2017: Dr Marwan Katurji, University of Canterbury, Department of Geography, has been awarded a Rutherford Discovery Fellowship for research entitled: 'The invisible realm of atmospheric coherent turbulent structures: Resolving their dynamics and interaction with Earth's surface'.
Dr Marwan Katurji received his PhD from the University of Canterbury and specialises in atmospheric boundary-layer science, a branch of meteorology that aims to understand how the lower atmosphere interacts with Earth’s surfaces. Marwan’s research interest revolves around measuring, modelling, simulating and analysing surface-atmospheric energy and moisture flux that control Earth’s microclimates. Before his PhD, Marwan’s undergraduate and graduate academic background was in mechanical engineering, during which his core academic training was in thermal and fluid sciences at the American University of Beirut. He is particularly interested in developing new approaches to tackle fundamental research questions in the field of atmospheric boundary-layer turbulence that leverages on a multidisciplinary approach of engineering and science. Marwan has undertaken numerous research projects in New Zealand, Antarctica, and the United States and has developed peer reviewed publications contributing to the fields of numerical weather and climate modelling, agricultural and forest meteorology, renewable wind energy and mountain meteorology.
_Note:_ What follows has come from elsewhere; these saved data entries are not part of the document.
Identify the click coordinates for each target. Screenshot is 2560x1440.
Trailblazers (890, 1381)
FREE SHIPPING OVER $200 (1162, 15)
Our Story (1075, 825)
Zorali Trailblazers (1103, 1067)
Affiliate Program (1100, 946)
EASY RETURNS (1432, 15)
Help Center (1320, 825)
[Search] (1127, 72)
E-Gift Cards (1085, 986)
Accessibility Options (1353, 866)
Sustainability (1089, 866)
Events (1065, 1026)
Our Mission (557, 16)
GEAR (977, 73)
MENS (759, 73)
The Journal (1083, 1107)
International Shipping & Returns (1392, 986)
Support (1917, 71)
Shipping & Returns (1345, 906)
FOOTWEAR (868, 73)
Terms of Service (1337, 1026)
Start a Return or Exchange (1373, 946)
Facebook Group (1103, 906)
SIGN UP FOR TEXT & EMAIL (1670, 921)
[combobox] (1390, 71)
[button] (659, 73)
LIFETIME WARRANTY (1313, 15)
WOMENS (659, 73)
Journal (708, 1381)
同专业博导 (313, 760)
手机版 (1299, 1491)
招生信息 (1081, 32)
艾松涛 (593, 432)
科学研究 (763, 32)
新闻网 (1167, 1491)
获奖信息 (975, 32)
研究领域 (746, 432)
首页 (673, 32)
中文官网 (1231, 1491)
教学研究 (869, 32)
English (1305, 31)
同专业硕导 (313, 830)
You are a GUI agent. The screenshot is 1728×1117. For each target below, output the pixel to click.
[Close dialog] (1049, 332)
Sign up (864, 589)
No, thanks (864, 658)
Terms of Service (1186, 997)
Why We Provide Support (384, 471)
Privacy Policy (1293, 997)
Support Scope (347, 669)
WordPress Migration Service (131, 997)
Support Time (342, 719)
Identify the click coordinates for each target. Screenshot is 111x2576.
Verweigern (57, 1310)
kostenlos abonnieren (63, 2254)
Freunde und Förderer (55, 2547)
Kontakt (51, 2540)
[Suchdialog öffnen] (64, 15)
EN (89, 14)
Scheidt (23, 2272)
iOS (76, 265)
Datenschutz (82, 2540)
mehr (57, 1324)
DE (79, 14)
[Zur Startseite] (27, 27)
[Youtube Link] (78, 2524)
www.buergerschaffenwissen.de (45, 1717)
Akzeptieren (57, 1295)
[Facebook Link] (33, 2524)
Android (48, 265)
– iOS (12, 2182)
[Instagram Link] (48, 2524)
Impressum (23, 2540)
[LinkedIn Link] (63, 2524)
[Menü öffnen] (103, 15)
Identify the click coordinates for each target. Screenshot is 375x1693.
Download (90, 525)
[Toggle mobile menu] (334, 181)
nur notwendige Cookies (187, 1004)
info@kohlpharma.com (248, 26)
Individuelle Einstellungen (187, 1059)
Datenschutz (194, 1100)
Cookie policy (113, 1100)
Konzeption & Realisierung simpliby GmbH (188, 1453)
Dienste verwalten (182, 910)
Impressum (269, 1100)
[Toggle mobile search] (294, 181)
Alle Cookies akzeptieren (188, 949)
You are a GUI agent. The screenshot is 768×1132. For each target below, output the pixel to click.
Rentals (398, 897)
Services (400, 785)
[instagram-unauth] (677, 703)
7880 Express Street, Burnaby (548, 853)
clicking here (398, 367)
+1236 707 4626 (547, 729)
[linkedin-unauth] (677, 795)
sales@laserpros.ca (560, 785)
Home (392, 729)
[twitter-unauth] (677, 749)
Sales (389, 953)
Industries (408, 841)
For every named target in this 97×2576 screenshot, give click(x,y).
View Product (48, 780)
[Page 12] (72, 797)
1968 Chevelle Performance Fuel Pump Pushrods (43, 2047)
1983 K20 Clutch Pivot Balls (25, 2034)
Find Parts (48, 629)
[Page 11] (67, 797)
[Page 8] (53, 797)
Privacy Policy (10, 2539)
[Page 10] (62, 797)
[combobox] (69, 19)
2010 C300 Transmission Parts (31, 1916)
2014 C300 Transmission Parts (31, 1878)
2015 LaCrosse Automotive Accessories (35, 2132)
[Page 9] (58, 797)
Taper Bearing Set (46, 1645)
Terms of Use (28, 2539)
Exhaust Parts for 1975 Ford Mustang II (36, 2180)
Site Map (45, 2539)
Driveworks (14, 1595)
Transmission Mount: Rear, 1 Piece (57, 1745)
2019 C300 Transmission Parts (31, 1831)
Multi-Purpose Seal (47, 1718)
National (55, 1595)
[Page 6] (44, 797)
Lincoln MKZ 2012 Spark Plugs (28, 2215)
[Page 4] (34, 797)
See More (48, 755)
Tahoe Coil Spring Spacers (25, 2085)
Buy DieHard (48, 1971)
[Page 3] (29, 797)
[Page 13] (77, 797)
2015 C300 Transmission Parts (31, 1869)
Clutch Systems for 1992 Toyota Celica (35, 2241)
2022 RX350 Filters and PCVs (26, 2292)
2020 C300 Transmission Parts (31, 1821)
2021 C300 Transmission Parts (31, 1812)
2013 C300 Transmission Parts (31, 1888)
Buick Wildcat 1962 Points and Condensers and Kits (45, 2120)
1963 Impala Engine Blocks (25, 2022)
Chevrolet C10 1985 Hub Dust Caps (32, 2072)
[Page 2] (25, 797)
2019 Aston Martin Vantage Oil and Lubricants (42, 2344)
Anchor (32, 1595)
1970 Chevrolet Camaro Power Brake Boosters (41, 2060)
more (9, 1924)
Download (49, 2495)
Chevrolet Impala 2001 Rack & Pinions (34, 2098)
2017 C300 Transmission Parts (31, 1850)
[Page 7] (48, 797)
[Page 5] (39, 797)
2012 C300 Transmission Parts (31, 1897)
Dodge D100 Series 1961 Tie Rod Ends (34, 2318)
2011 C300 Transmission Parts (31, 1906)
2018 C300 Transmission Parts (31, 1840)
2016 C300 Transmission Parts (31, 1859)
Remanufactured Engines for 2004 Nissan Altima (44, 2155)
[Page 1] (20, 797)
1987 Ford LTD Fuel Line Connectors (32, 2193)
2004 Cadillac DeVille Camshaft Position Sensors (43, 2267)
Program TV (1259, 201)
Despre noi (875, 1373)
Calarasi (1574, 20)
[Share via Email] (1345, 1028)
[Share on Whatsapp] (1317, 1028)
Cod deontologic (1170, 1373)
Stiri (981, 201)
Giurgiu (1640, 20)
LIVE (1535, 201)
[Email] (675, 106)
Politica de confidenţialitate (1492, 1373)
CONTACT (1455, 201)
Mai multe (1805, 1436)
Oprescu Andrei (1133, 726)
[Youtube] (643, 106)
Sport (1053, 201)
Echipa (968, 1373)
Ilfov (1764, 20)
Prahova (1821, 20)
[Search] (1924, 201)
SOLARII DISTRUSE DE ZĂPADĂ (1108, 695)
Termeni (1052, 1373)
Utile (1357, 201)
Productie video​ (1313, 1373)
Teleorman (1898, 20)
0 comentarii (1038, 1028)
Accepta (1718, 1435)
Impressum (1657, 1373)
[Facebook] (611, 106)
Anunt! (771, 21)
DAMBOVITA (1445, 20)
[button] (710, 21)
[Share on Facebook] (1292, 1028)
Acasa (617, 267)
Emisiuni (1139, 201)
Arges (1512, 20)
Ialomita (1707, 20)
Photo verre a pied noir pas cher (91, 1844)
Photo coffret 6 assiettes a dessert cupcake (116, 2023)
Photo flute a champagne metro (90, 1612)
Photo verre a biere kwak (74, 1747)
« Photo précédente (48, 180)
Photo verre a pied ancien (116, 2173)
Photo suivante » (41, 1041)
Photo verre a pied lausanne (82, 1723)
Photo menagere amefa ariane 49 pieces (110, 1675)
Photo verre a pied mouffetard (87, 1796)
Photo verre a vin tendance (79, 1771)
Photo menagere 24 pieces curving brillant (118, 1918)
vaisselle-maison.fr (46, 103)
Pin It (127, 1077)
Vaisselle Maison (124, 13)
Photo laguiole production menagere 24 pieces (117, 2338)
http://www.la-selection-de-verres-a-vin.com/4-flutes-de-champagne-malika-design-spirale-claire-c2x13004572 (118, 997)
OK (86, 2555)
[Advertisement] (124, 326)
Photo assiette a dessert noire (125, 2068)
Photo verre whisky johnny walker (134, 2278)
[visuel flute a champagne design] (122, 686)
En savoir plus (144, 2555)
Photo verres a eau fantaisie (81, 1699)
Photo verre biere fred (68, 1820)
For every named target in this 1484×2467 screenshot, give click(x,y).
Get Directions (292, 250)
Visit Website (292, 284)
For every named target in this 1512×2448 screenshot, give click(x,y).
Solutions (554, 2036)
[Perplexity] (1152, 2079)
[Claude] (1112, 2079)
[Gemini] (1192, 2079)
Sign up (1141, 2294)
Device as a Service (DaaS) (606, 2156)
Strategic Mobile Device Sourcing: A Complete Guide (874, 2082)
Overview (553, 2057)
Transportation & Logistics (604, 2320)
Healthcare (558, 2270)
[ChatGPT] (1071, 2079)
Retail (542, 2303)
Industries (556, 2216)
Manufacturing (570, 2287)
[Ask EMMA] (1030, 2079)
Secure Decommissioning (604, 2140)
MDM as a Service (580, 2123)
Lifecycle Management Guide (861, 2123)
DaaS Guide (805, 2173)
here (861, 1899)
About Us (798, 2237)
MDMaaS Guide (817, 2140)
Global, regional, and local climate and weather models provide vital information to keep our communities safe from weather hazards, maintain high water and energy eﬃciency for food production and predict our renewable energy resource. It is therefore important to develop reliable and accurate models that give better estimates of surface-atmosphere thermodynamic fluxes, which are essential components for accurate surface wind, temperature and humidity predictions that define our microclimates. The dynamics of the lowest 2 kms of Earth’s atmosphere, or the atmospheric boundary-layer, are poorly represented in weather and climate models due to inadequate representation of process such as turbulence, or rapid air fluctuations controlling energy and moisture exchanges at the surface-atmosphere interface. This lack of knowledge is mainly due to the complex and unpredictable nature of turbulence and the limitations of our observational systems that hinder a comprehensive dynamic representation of the physical processes, which results in poor model performance. This research programme will address the principles behind surface-atmosphere interactions by critically reassessing current measurement techniques and designing new measurement methods for near-surface atmospheric turbulence, thereby testing and developing both existing and new theoretical formulations of land-atmosphere turbulent interactions. It is critical to develop a comprehensive approach to investigating coherent turbulence structures that involves tracking their downward propagation towards the surface, and then observing their impacts on surface temperature and velocity fields. Our approach will be based on utilising state-of-the-art far- infrared cameras employed in field experiments and lab-based physical models to develop a new improved spatial model of surface-atmospheric turbulent interactions.